Según la Organización Mundial de la Salud (OMS), la miopía es uno de los defectos refractivos más comunes en el mundo, que deteriora especialmente la visión de lejos. Para el 2050 la mitad de la población podría sufrir miopía y pese a que existe principalmente un origen genético, múltiples factores podrían acelerar su aparición. Uno, es el incremento exponencial del uso de dispositivos móviles y pantallas entre los más jóvenes. Incluso, es muy probable que tras la emergencia sanitaria por el Covid-19 el grado de miopía incremente significativamente.
Más allá del uso de dispositivos electrónicos, el punto clave es el tiempo que las personas pasan al frente de las pantallas.
Según el Consejo Argentino de Oftalmología (CAO) los principales hábitos para reducir los riesgos de miopía en estas edades son diversos. De mayor a menor relevancia; no estudiar, leer, ni pasar más de dos horas seguidas frente a las pantallas digitales y hacer descansos de al menos 10 minutos cada hora, prestar especial atención a la distancia de uso que debe ser de entre 35 y 40 cm, es importante que la luz venga desde arriba, evitar que produzca reflejos o sombras en la pantalla, evitar usar formatos de letras muy pequeños y ajustar convenientemente el contraste de la pantalla (cuando se usa excesivo brillo, lo único que se logra es forzar la vista y generar daños a largo plazo).
“Aumentar el tiempo en el exterior, pasar al menos una hora al día realizando una actividad al aire libre puede ayudar a reducir el riesgo de tener miopía o a que ésta progrese a un ritmo mucho más lento”, indican desde el CAO y remarcan que es importante la asistencia al médico oftalmólogo al menos una vez al año y la necesidad de, teniendo en cuenta el contexto que conlleva la propagación de COVID-19, no suspender tratamientos oftalmológicos.
¿Qué cambia a partir de los 40 años?
Es normal que a partir los 40 años las personas experimenten cambios visuales, en especial para enfocar los objetos cercanos. El término médico para esta afección es presbicia o vista cansada, que habitualmente empieza después de cumplida esa edad y continúa su progreso hasta los 65 años.
“La presbicia es parte del proceso natural del envejecimiento del ojo y consiste en la disminución de la capacidad de acomodación del sistema visual. Esta disminución se comienza a producir en la adolescencia y es a mitad de la vida, cuando aún se es joven, cuando se perciben los cambios en acciones cotidianas, como por ejemplo ver borroso a una distancia de lectura normal o dolor de cabeza al realizar trabajos en los que se mira muy de cerca, entre otros”, destaca el Consejo Argentino de Oftalmología.
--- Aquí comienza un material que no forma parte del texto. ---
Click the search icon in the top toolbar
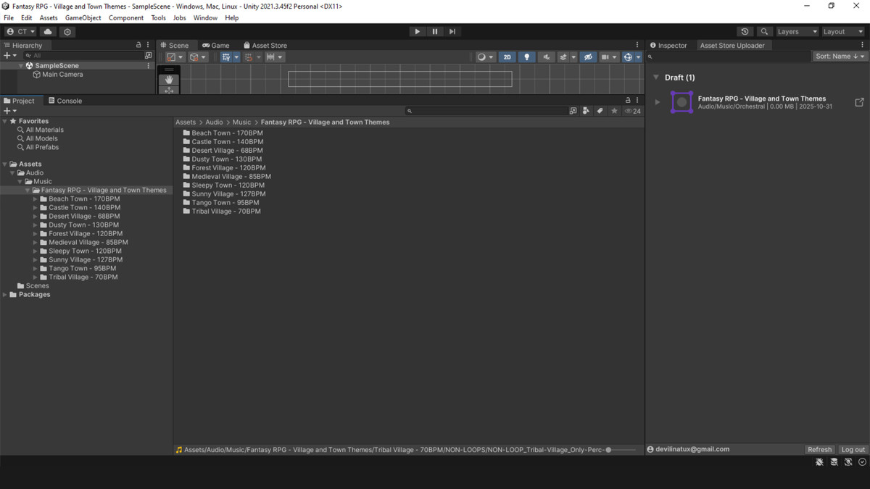This screenshot has height=489, width=870. tap(764, 31)
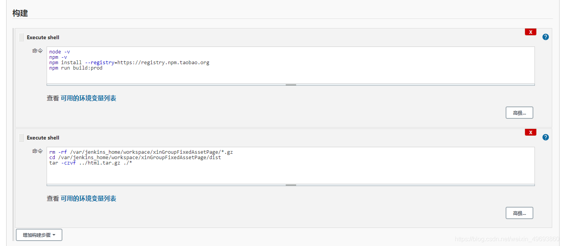Open help for the first Execute shell step
This screenshot has height=246, width=563.
click(545, 37)
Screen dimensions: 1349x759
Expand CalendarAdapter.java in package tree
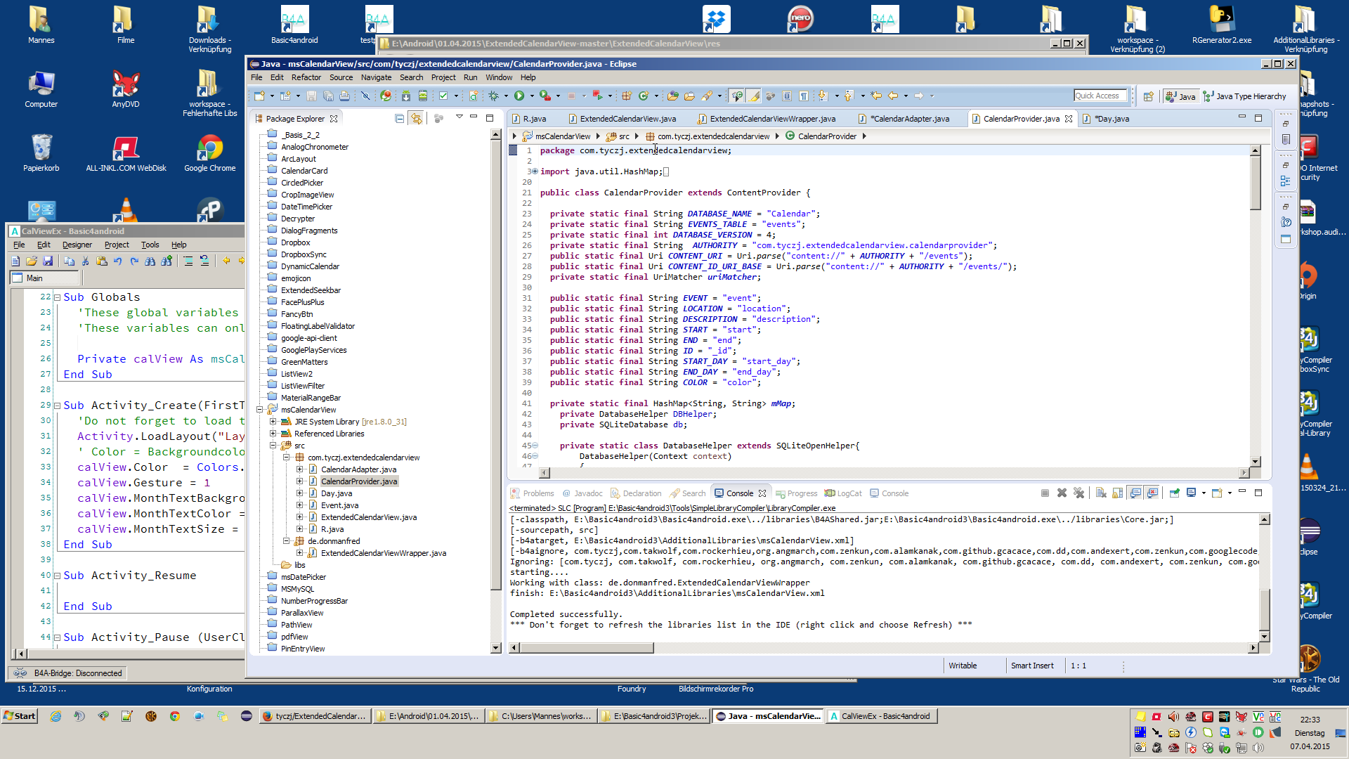point(300,469)
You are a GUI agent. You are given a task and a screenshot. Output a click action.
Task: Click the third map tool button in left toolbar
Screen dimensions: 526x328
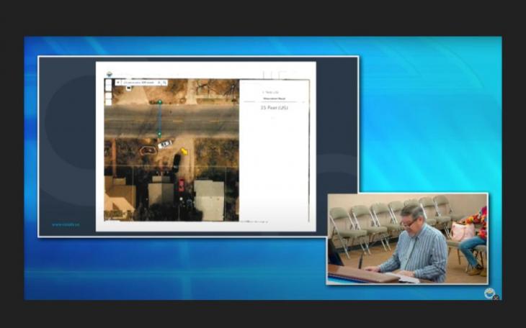(x=108, y=97)
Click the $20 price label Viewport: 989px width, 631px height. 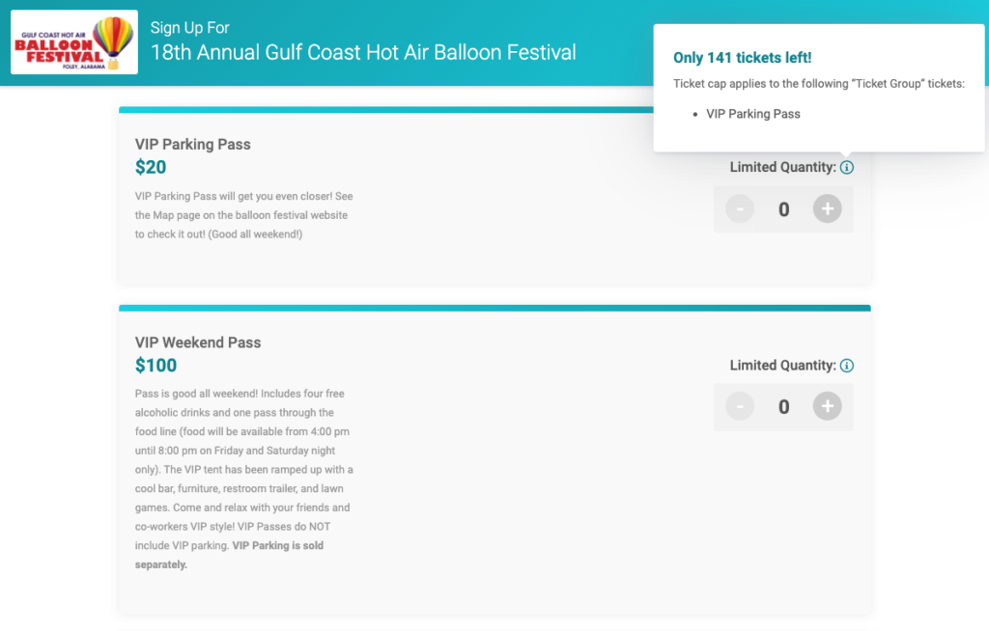151,167
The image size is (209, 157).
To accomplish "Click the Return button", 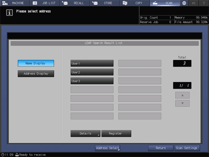I will [160, 148].
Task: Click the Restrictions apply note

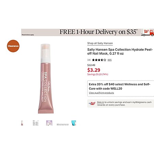Action: [28, 35]
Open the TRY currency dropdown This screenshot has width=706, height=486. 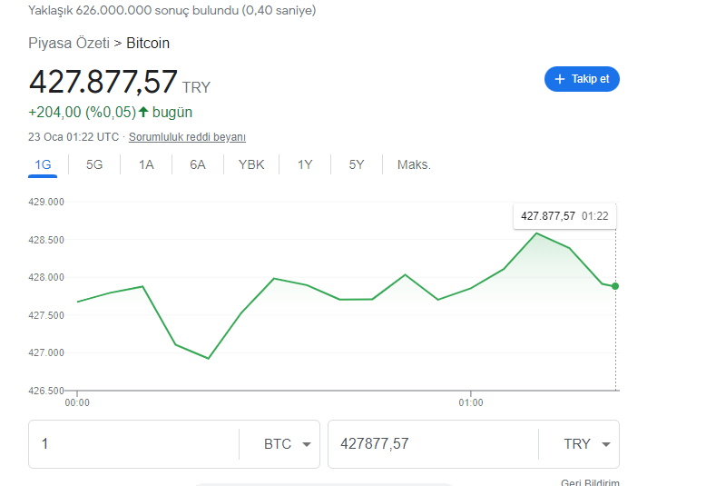[x=587, y=444]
¿Qué debemos hacer si notamos algunos de estos síntomas?
“Lo primero y fundamental es concurrir por lo menos una vez al año al médico oftalmólogo y estar muy atento a cualquier cambio evidente en la visión. El autodiagnóstico no es válido. En este sentido existen varias soluciones destinadas a personas con presbicia o vista cansada, como la prescripción de anteojos con lentes monofocales, ocupacionales, bifocales, trifocales o progresivas o incluso operaciones quirúrgicas.
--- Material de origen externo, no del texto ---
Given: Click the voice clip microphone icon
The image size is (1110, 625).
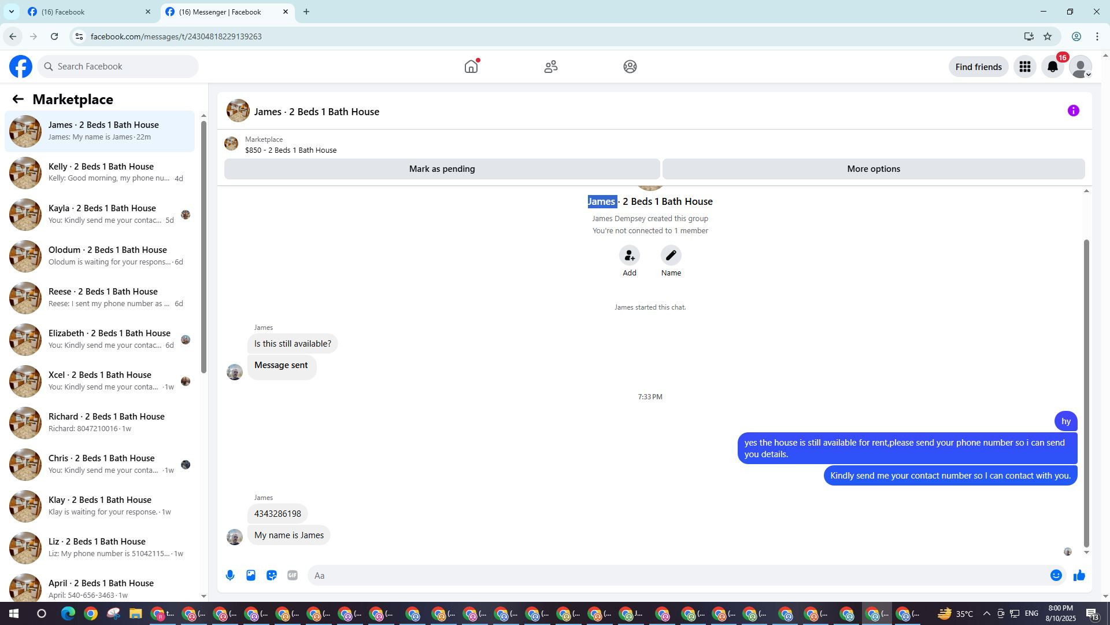Looking at the screenshot, I should [230, 575].
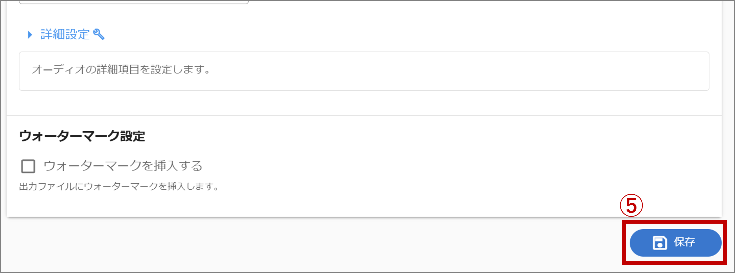Expand the 詳細設定 disclosure triangle
This screenshot has height=273, width=735.
(30, 35)
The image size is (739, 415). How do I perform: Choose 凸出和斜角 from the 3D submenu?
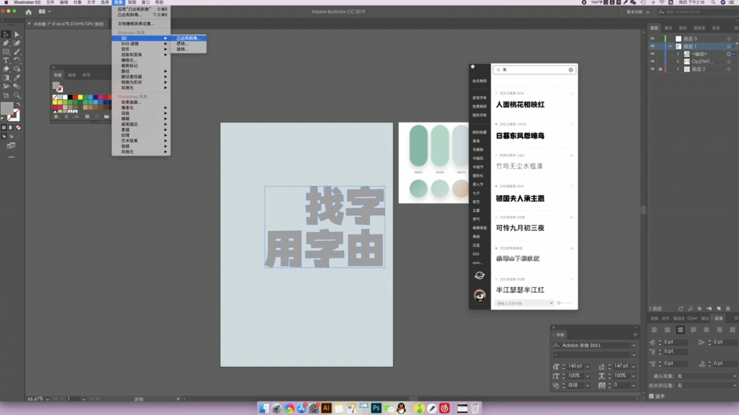click(188, 38)
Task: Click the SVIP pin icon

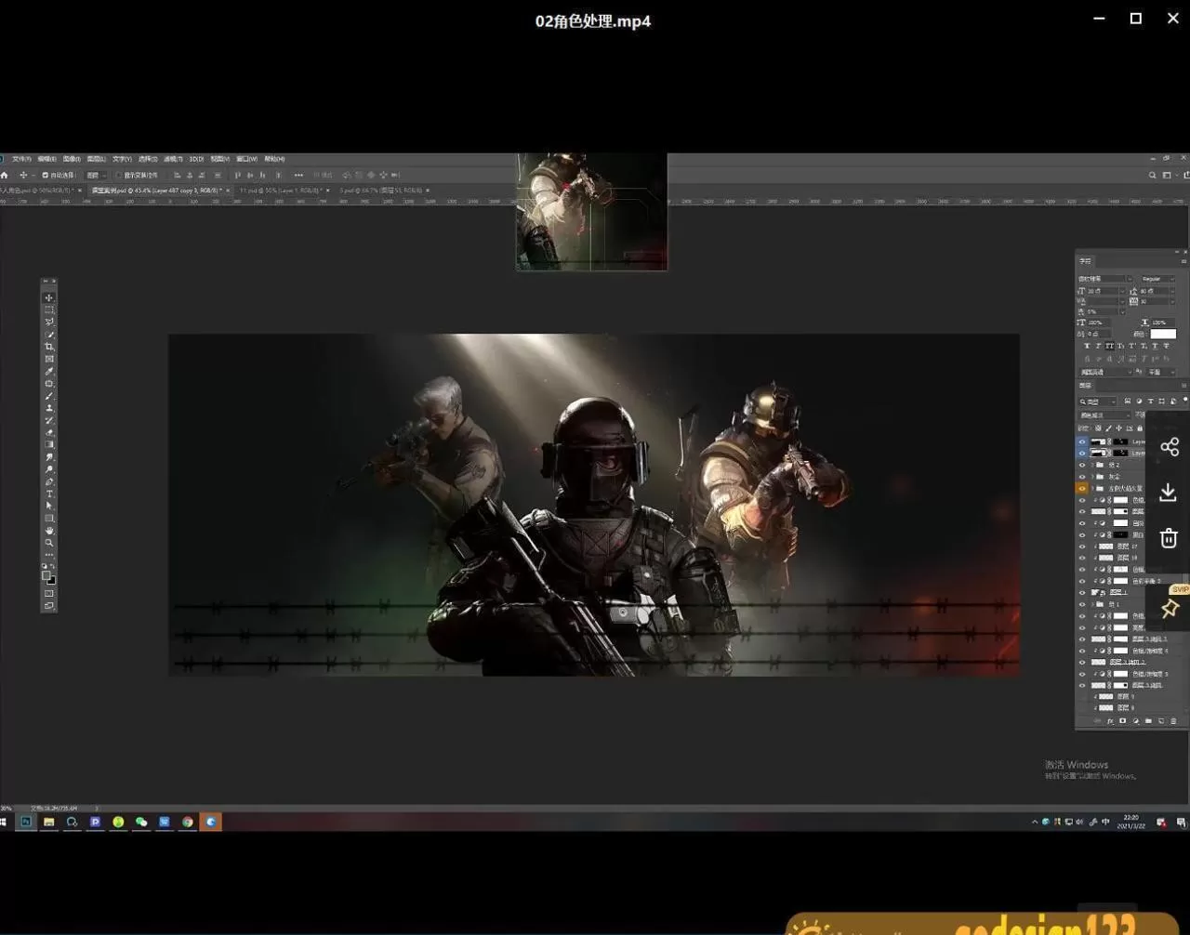Action: (1170, 609)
“Es bueno también adoptar pautas ergonómicas adecuadas, ya que el cansancio muscular de la espalda puede provocar fatiga visual. Utilizar una iluminación adecuada en el hogar y trabajo. Hacer periodos de descanso cuando se está mucho tiempo frente al televisor o computadora. Además, para el buen funcionamiento ocular, es necesario llevar una dieta rica en vitaminas A, B, C, E, zinc y ácidos grasos esenciales, un déficit de alguno de ellos puede desencadenar problemas en la vista. También es importante realizar ejercicio, evitar el tabaco y no auto medicarse”.
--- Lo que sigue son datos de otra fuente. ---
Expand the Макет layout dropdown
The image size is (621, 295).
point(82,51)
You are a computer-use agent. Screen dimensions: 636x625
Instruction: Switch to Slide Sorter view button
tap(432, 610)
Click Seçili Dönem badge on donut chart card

La visión es considerada como el sentido más importante en los seres humanos y por tal razón es fundamental, que a partir de una cierta edad, las personas tomen conciencia de la necesidad de acudir a revisiones visuales con el médico oftalmólogo con mayor regularidad, para prevenir estos deterioros y adoptar las medidas adecuadas para mejorar la función visual.